++++ THE DATA ++++

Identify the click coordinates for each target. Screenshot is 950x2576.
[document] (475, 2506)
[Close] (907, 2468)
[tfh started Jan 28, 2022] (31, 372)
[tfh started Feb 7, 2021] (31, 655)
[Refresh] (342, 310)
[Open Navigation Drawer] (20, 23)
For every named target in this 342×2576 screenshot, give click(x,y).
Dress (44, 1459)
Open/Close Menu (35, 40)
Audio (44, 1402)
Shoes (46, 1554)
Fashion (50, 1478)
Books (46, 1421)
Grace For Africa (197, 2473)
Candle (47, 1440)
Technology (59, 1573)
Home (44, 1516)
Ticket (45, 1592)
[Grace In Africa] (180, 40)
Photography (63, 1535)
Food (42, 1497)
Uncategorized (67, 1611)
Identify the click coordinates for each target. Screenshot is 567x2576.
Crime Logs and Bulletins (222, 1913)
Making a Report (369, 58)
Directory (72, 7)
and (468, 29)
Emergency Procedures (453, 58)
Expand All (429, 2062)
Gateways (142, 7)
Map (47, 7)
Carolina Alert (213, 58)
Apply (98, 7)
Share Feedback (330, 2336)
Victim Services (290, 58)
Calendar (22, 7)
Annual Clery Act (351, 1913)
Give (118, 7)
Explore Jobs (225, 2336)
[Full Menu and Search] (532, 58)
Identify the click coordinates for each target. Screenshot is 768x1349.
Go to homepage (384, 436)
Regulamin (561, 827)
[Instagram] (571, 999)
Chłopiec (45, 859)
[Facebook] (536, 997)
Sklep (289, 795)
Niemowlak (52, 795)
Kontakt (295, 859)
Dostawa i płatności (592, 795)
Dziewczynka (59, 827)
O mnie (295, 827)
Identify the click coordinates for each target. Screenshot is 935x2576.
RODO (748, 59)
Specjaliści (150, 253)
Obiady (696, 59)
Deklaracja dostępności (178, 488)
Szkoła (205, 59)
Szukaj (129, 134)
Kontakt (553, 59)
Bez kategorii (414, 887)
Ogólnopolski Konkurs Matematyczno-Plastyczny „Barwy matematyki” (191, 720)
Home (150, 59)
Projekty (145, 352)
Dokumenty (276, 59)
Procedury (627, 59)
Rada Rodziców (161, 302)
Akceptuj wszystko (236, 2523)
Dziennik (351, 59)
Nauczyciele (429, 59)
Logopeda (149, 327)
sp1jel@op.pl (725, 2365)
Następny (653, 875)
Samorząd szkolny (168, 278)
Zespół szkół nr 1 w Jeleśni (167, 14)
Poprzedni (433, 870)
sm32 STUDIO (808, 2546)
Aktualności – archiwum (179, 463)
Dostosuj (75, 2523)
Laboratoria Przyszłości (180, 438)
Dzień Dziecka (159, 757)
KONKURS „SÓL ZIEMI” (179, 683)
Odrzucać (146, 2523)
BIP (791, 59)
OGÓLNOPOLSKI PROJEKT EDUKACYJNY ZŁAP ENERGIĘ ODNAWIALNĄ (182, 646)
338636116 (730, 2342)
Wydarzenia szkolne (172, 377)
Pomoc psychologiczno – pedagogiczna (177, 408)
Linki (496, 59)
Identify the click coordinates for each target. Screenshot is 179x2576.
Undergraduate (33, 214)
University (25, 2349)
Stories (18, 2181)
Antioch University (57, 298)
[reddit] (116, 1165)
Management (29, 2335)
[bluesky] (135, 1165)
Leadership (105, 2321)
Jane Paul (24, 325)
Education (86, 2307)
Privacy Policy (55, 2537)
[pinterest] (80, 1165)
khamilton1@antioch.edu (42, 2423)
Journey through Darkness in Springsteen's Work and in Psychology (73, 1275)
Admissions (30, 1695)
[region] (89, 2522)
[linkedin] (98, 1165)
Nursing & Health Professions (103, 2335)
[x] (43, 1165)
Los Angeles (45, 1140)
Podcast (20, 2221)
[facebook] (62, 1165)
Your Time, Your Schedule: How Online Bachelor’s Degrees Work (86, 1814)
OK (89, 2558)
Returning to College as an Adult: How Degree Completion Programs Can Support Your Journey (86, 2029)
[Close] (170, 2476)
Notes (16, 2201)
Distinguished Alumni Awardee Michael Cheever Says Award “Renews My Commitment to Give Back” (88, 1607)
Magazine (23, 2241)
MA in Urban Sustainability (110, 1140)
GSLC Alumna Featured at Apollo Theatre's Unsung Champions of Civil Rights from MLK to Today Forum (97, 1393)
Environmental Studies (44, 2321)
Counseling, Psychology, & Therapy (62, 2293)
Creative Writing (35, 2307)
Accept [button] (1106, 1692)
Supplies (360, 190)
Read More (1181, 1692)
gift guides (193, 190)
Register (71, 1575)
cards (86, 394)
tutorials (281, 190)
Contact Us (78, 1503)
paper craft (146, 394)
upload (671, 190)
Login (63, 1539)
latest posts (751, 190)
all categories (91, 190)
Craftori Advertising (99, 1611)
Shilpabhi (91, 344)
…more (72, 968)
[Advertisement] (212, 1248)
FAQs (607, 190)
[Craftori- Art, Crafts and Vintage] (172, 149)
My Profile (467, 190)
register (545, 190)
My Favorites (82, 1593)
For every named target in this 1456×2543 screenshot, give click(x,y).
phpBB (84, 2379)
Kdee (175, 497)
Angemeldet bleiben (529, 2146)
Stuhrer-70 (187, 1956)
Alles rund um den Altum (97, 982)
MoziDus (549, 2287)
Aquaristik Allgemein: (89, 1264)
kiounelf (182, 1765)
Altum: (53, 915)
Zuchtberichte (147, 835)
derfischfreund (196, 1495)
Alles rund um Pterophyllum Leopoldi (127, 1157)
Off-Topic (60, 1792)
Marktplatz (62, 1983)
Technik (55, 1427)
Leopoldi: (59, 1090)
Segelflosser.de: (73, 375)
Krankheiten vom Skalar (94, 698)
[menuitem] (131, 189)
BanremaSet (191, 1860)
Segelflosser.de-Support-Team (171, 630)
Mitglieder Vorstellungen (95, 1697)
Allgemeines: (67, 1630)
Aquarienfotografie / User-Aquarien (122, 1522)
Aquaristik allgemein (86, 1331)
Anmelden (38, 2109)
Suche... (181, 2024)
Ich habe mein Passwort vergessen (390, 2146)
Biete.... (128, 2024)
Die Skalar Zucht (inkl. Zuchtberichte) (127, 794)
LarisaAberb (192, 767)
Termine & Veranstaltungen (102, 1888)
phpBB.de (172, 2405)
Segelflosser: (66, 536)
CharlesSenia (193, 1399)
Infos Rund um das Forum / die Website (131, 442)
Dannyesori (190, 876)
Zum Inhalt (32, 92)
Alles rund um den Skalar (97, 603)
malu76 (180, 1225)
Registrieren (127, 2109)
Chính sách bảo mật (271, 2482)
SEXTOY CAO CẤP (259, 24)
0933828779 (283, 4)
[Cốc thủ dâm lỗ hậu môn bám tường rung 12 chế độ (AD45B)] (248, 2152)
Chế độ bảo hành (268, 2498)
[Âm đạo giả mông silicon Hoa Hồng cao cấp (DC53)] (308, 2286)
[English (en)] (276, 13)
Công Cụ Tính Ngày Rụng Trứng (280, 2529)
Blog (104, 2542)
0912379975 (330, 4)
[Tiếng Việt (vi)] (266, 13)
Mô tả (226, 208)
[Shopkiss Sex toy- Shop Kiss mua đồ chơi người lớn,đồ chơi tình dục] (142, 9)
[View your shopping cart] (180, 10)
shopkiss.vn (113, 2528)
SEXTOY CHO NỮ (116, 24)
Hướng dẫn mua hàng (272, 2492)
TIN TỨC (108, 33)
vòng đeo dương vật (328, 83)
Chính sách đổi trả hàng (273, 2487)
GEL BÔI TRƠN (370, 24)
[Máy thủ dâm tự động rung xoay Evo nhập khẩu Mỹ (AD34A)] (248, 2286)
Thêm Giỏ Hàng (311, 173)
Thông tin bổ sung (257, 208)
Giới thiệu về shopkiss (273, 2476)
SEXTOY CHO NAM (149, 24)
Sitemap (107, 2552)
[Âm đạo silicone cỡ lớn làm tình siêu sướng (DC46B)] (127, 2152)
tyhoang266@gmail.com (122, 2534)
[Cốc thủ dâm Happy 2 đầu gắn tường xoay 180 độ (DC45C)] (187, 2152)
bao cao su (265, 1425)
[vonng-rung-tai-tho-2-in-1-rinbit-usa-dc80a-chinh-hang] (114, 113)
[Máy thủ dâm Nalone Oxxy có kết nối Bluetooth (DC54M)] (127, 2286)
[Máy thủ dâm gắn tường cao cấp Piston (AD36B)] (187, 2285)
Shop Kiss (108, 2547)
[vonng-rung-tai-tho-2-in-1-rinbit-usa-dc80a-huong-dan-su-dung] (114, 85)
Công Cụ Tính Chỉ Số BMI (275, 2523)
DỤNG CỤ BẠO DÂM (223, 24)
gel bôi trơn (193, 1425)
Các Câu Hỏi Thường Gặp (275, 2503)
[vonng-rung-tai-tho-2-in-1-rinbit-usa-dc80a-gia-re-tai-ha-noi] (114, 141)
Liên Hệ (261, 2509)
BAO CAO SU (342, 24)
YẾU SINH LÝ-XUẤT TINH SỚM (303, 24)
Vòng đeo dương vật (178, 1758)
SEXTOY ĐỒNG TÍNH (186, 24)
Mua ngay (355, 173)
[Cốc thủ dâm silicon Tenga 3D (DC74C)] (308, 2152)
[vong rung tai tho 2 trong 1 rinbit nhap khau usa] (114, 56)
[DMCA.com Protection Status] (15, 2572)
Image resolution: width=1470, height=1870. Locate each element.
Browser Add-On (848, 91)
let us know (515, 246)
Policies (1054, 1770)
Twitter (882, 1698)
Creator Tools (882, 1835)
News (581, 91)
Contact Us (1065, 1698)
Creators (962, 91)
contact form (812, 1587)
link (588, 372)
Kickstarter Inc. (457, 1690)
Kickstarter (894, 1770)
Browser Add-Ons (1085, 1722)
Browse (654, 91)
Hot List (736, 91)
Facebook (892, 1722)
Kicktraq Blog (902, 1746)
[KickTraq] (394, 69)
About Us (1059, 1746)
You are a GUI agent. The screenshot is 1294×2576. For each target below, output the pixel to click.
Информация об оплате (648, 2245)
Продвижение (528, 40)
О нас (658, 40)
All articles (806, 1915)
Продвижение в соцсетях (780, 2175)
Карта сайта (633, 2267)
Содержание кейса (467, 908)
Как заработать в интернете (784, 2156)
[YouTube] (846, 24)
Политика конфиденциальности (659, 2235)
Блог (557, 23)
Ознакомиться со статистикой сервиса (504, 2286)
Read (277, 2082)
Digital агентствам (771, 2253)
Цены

++++

#### PROBLEM
Every line above in which the word "SEXTOY" occurs needs to be copied.

#### ANSWER TO THIS EXERCISE
SEXTOY CAO CẤP (259, 24)
SEXTOY CHO NỮ (116, 24)
SEXTOY CHO NAM (149, 24)
SEXTOY ĐỒNG TÍNH (186, 24)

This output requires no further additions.